---
title: "Sample modifiers in pepr: derive"
author: "Michal Stolarczyk"
date: "`r Sys.Date()`"
output: rmarkdown::html_vignette
vignette: >
  %\VignetteEncoding{UTF-8}
  %\VignetteIndexEntry{Sample modifiers in pepr: derive}
  %\VignetteEngine{knitr::rmarkdown}
editor_options: 
  chunk_output_type: console
---

```{r setup, include = FALSE}
knitr::opts_chunk$set(
  collapse = TRUE,
  comment = "#>"
)
```

# Learn derived attributes in `pepr`

This vignette will show you how and why to use the derived attributes functionality of the `pepr` package. 

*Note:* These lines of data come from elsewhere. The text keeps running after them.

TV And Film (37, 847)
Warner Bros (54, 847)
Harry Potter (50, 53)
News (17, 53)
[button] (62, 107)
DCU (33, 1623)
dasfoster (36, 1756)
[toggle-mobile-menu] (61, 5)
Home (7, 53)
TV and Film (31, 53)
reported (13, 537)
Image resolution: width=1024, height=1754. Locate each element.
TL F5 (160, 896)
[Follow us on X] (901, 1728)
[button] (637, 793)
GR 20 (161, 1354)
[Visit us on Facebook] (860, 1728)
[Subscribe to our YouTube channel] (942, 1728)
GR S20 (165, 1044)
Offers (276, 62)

 - basic information about the PEP concept on the [project website](https://pepkit.github.io/).
 
 - broader theoretical description in the derived attributes [documentation section](http://pep.databio.org/en/2.0.0/specification/#sample_modifiersderive).

## Problem/Goal

The example below demonstrates how to use the derived attributes to **flexibly define the samples attributes the `file_path` column** of the `sample_table.csv` file to match the file names in  your project. Please consider the example below for reference:


```{r ,echo=FALSE}
branch = "master"
library(knitr)
sampleAnnotation = system.file(
"extdata",
paste0("example_peps-", branch),
"example_derive",
"sample_table_pre.csv",
package = "pepr"
)
sampleAnnotationDF = read.table(sampleAnnotation, sep = ",", header = T)
knitr::kable(sampleAnnotationDF, format = "html") 
```

----

## Solution

As the name suggests the attributes in the specified attributes (here: `file_path`) can be derived from other ones. The way how this process is carried out is indicated explicitly in the `project_config.yaml` file (presented below). The name of the column is determined in the `sample_modifiers.derive.attributes` key-value pair, whereas the pattern for the attributes construction - in the `sample_modifiers.derive.sources` one. Note that the second level key (here: `source`) has to exactly match the attributes in the `file_path` column of the modified `sample_annotation.csv` (presented below).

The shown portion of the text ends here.